### [TEXT EXCERPT]
::::

8-K
Table of Contents

 
 
UNITED STATES SECURITIES AND EXCHANGE COMMISSION
Washington, D.C. 20549
FORM 8-K
CURRENT REPORT
Pursuant to Section 13 or 15(d) of the Securities Exchange Act of 1934
Date of Report (Date of earliest event reported): December 19, 2005
Bowne & Co., Inc.
 
(Exact name of registrant as specified in its charter)
         
Delaware   1-05842   13-2618477
 
(State or other jurisdiction of   (Commission   (IRS Employer
incorporation)   File Number)   Identification No.)
     
345 Hudson Street, New York, NY   10014
 
(Address of principal executive offices)   (Zip Code)
Registrant’s telephone number, including area code: 212-924-5500
Not Applicable
 
(Former name or former address, if changed since last report.)
Check the appropriate box below if the Form 8-K filing is intended to simultaneously satisfy the filing obligation of the registrant under any of the following provisions:
o Written communications pursuant to Rule 425 under the Securities Act (17 CFR 230.425)
o Soliciting material pursuant to Rule 14a-12 under the Exchange Act (17 CFR 240.14a-12)
o Pre-commencement communications pursuant to Rule 14d-2(b) under the Exchange Act (17 CFR 240.14d-2(b))
o Pre-commencement communications pursuant to Rule 13e-4(c) under the Exchange Act (17 CFR 240.13.e-4(c))
 
 

 


TABLE OF CONTENTS

Item 1.01 Entry into a Material Definitive Agreement
Item 2.01 Completion of Acquisition or Disposition of Assets
Item 9.01 Financial Statements and Exhibits
SIGNATURES
Exhibit Index
EX-10.1: ASSET PURCHASE AGREEMENT
EX-99.1: PRESS RELEASE


Table of Contents

Some of the statements contained in Items 1.01 and 2.01 of this report are “forward-looking” statements within the meaning of the Private Securities Litigation Reform Act of 1995. Generally, forward-looking statements are based upon current expectations and are subject to inherent risks and uncertainties that may cause actual results or events to differ materially from those contemplated by such statements. Such risks and uncertainties include, among others, the timing (including any possible delays) of the closing of the MBC acquisition (as discussed below), the ability of Bowne & Co., Inc. (the “Company”) to integrate the operations of MBC into its operations, demand for and acceptance of the Company’s services, competition and general economic or market conditions, and other factors that may be referred to in the Company’s reports filed with the Securities and Exchange Commission from time to time.

::::

### [DATASET SECTION]
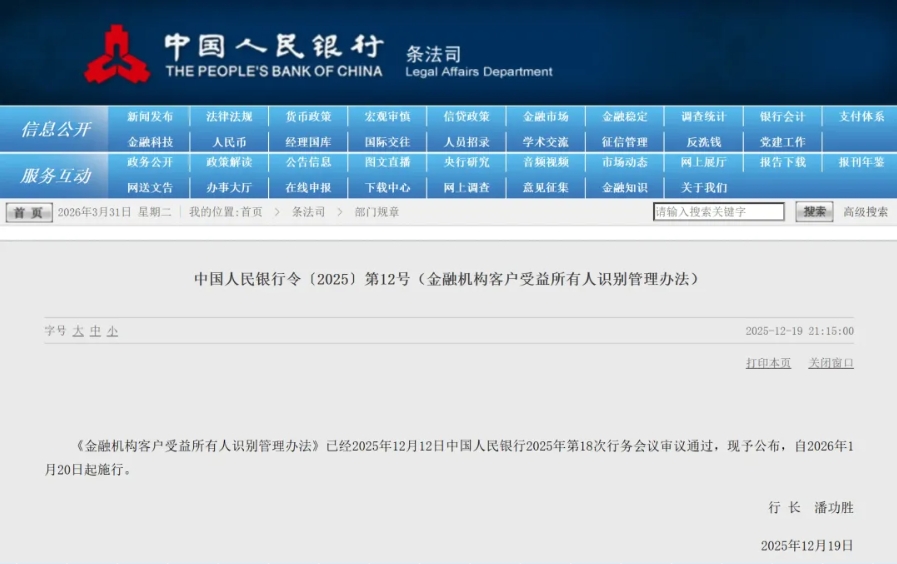Click the 搜索 search button

(x=814, y=212)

::::

### [EXERCISES]
1: Using the 8-K filing, answer the following:
(a) What date is given as the date of the earliest event reported?
(b) What telephone number, including area code, is listed for the registrant?
(c) Which act defines the "forward-looking" statements in Items 1.01 and 2.01?
2: Copy the 8-K filing starting with "(State or other" and going on through "since last report.)", substituting "Hudson Avenue" for "Hudson Street".

### [EXERCISE RESPONSES]
1:
(a) December 19, 2005
(b) 212-924-5500
(c) The Private Securities Litigation Reform Act of 1995

2:
(State or other jurisdiction of   (Commission   (IRS Employer
incorporation)   File Number)   Identification No.)
     
345 Hudson Avenue, New York, NY   10014
 
(Address of principal executive offices)   (Zip Code)
Registrant’s telephone number, including area code: 212-924-5500
Not Applicable
 
(Former name or former address, if changed since last report.)